Task instructions = Copy out the passage on Louisiana's 21st State Senate district word for word, from start to finish.

Text block =
American legislative district

Louisiana's 21st State Senate district is one of 39 districts in the Louisiana State Senate. It has been represented by Republican Bret Allain since 2012.

==Geography==
District 21 covers all of St. Mary Parish and parts of Iberia, Lafourche, and Terrebonne Parishes along the Gulf of Mexico in Acadiana, including some or all of Thibodaux, Houma, Morgan City, Berwick, Patterson, Franklin, Baldwin, Bayou Vista, and Jeanerette.

The district overlaps with Louisiana's 1st, 3rd, and 6th congressional districts, and with the 46th, 49th, 50th, 51st, 52nd, 53rd, and 55th districts of the Louisiana House of Representatives.

==Recent election results==
Louisiana uses a jungle primary system. If no candidate receives 50% in the first round of voting, when all candidates appear on the same ballot regardless of party, the top-two finishers advance to a runoff election.

Given entries =
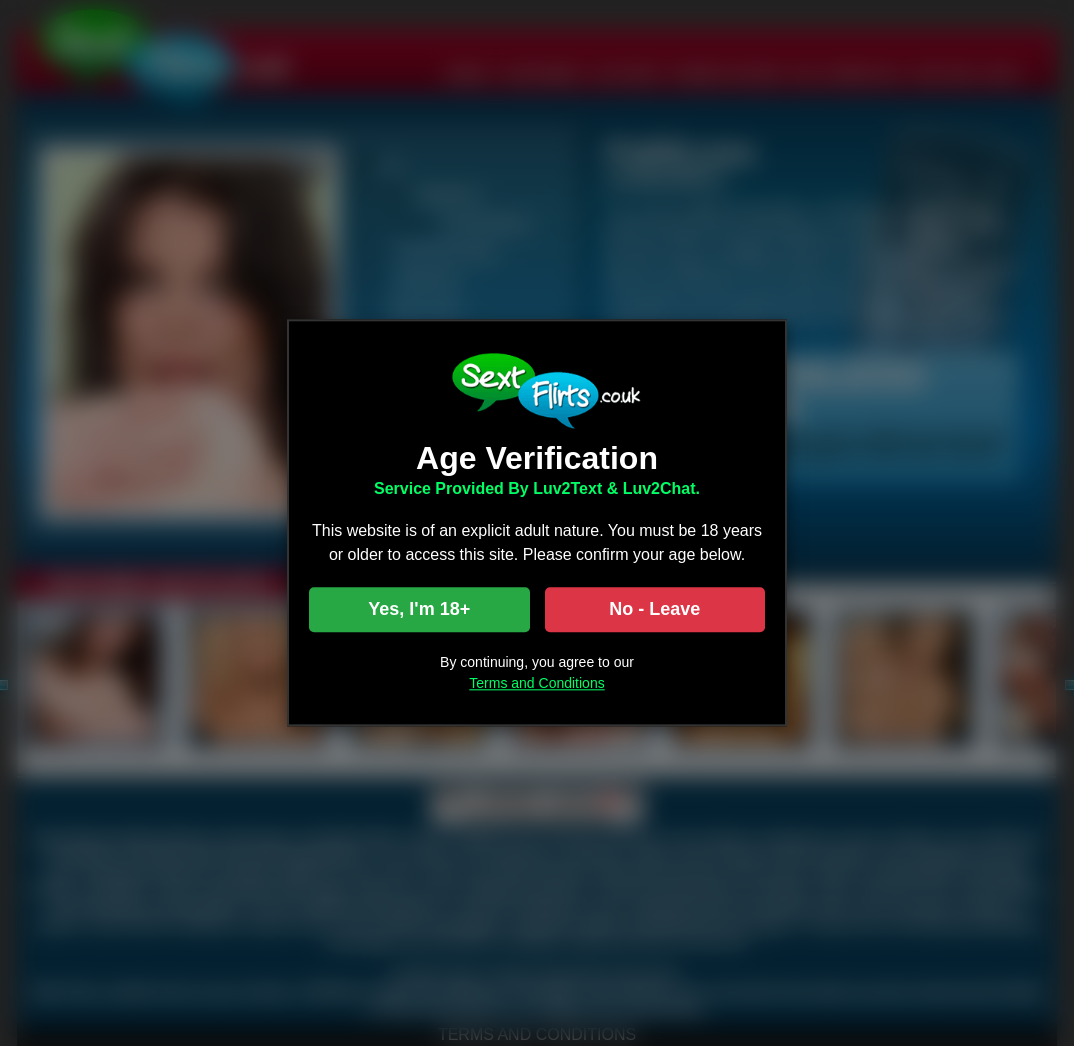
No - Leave (654, 610)
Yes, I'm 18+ (419, 610)
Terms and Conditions (536, 684)
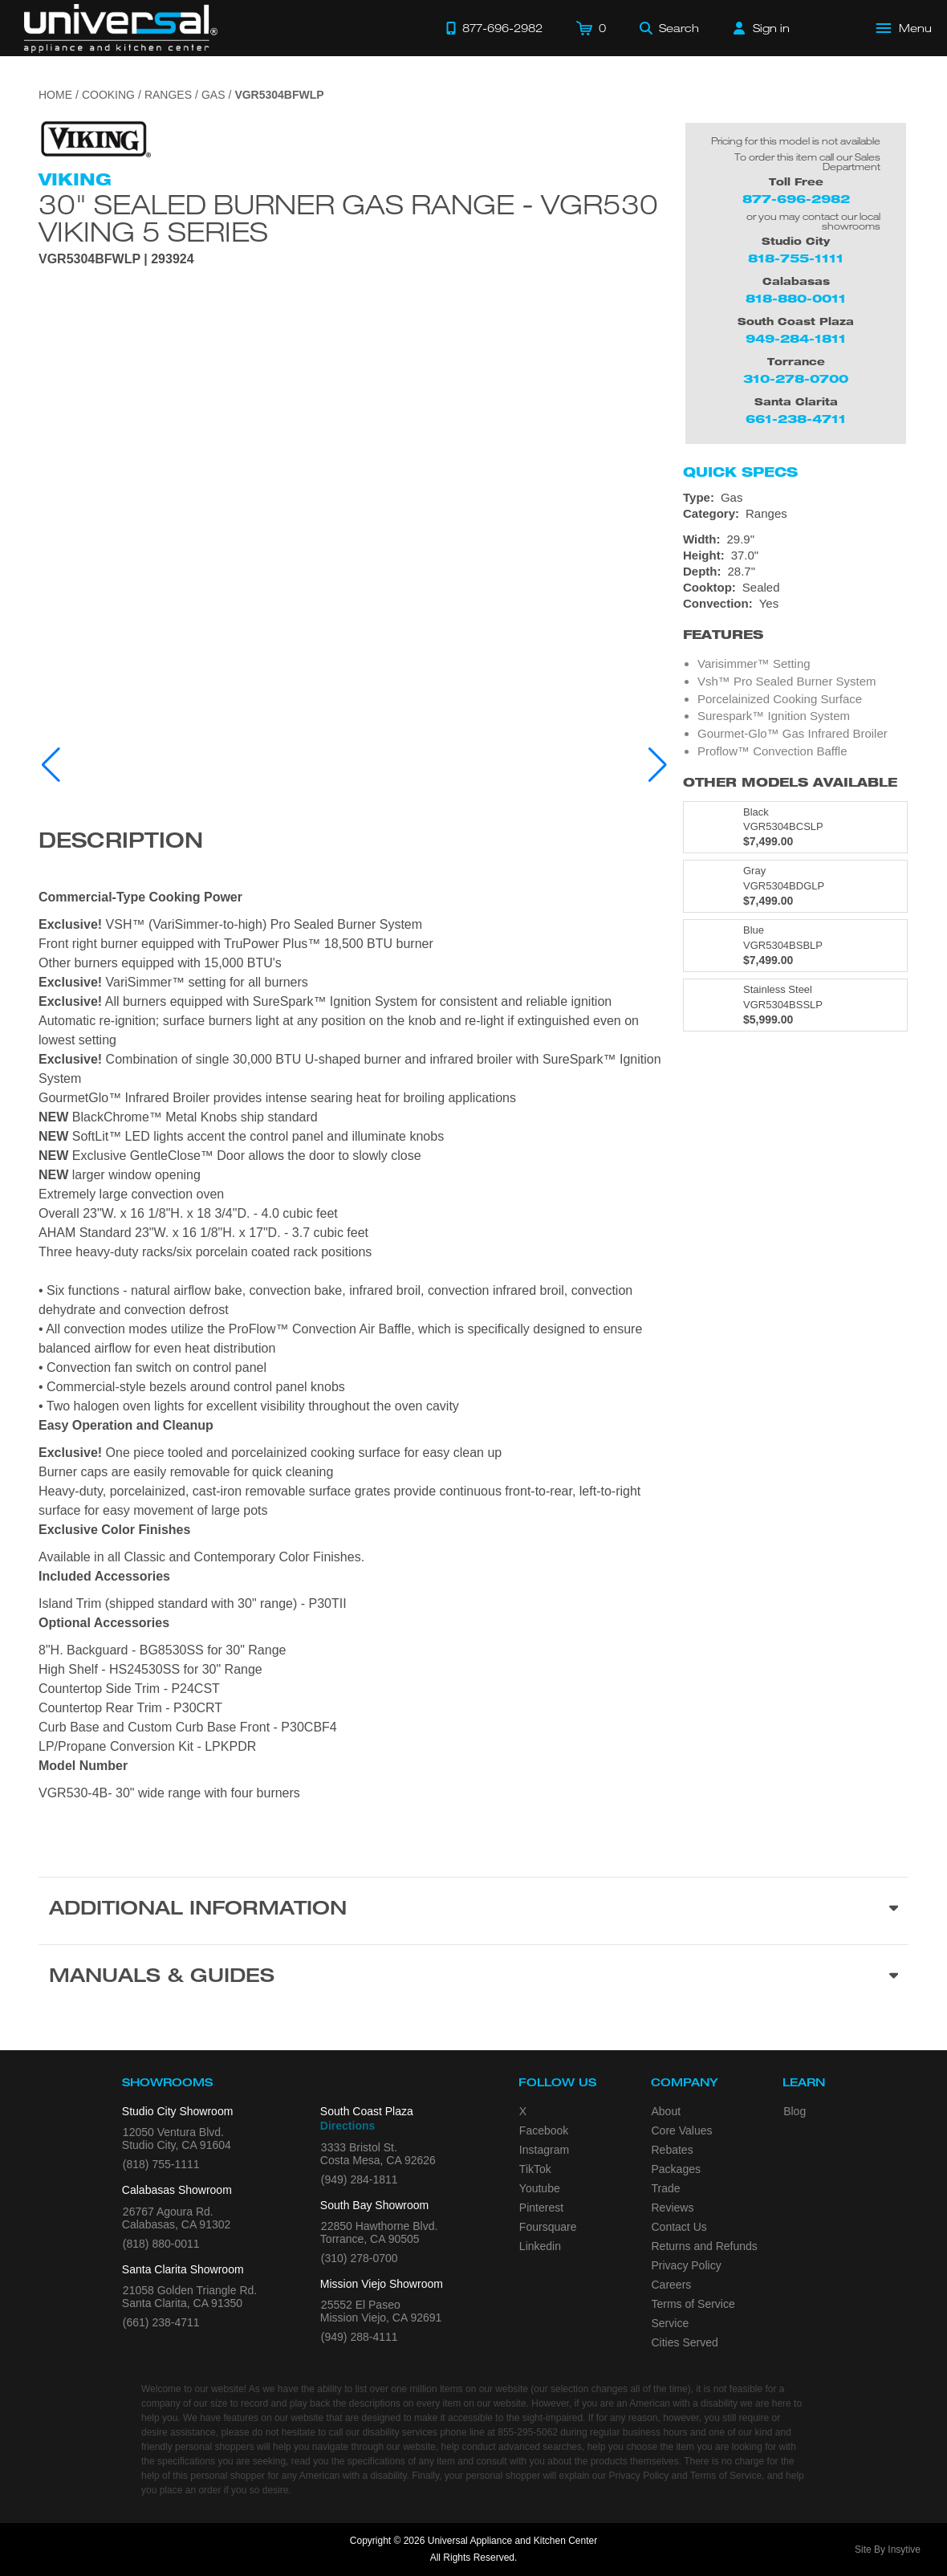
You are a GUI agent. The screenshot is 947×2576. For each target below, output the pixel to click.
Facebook (543, 2130)
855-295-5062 (528, 2432)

Response to the exercise =
American legislative district

Louisiana's 21st State Senate district is one of 39 districts in the Louisiana State Senate. It has been represented by Republican Bret Allain since 2012.

==Geography==
District 21 covers all of St. Mary Parish and parts of Iberia, Lafourche, and Terrebonne Parishes along the Gulf of Mexico in Acadiana, including some or all of Thibodaux, Houma, Morgan City, Berwick, Patterson, Franklin, Baldwin, Bayou Vista, and Jeanerette.

The district overlaps with Louisiana's 1st, 3rd, and 6th congressional districts, and with the 46th, 49th, 50th, 51st, 52nd, 53rd, and 55th districts of the Louisiana House of Representatives.

==Recent election results==
Louisiana uses a jungle primary system. If no candidate receives 50% in the first round of voting, when all candidates appear on the same ballot regardless of party, the top-two finishers advance to a runoff election.